DNA polymerases synthesize new DNA by adding nucleotides to the 3' end of an existing chain. A short RNA primer, synthesized by primase, is required to start the process.

• DNA polymerase adds nucleotides in the 5' to 3' direction only.

• As each nucleotide is added, two phosphate groups are released as pyrophosphate.

Leading and Lagging Strand Synthesis

Because DNA polymerase can only synthesize in the 5' to 3' direction, replication is continuous on the leading strand and discontinuous on the lagging strand.

• Leading strand: Synthesized continuously toward the replication fork.

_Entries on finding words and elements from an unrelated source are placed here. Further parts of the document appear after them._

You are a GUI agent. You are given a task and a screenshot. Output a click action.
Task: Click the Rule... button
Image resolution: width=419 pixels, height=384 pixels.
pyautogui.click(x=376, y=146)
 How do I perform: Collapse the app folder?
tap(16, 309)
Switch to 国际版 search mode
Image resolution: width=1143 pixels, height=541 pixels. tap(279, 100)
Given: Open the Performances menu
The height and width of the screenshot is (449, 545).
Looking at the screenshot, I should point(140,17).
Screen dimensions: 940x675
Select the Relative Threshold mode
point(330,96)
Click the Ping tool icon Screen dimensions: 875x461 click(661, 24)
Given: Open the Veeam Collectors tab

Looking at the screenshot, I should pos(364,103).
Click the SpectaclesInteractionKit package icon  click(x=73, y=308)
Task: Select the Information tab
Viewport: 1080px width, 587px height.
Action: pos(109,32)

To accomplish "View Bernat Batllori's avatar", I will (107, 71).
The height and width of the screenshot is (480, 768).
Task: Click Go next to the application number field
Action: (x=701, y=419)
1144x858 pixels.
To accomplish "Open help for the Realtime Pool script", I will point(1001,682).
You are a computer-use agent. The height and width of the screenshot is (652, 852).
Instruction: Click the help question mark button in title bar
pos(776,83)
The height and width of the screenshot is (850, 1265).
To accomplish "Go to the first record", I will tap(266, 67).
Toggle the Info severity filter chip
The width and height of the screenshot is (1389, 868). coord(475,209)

• Lagging strand: Synthesized away from the fork in short segments called Okazaki fragments, which are later joined by DNA ligase.

Proofreading and Error Correction

DNA polymerases have proofreading activity, correcting errors during replication. If a mismatch occurs, the enzyme removes the incorrect nucleotide and replaces it with the correct one. This high fidelity results in an error rate of about one in 10 billion nucleotides.

• Proofreading is more efficient in the 5' to 3' direction due to the energy released by pyrophosphate cleavage.

DNA Repair Mechanisms

Additional repair systems correct errors and damage after replication:

• Mismatch repair: Enzymes correct errors missed by DNA polymerase.

• Base excision repair: Removes and replaces damaged bases.

• Nucleotide excision repair: Removes and replaces damaged nucleotides, such as those caused by UV light.

Defects in repair enzymes can lead to diseases such as hereditary colon cancer.

Termination of DNA Replication

In prokaryotes, replication ends when the forks meet around the circular chromosome. In eukaryotes, replication ends at the convergence of forks or at chromosome ends (telomeres).

• Linear chromosomes shorten with each round of replication due to incomplete lagging strand synthesis at the ends.

• Telomeres are repetitive sequences at chromosome ends that protect genes from erosion.

• Telomerase extends telomeres in germ cells, some stem cells, and cancer cells.

Telomere shortening is associated with cellular aging.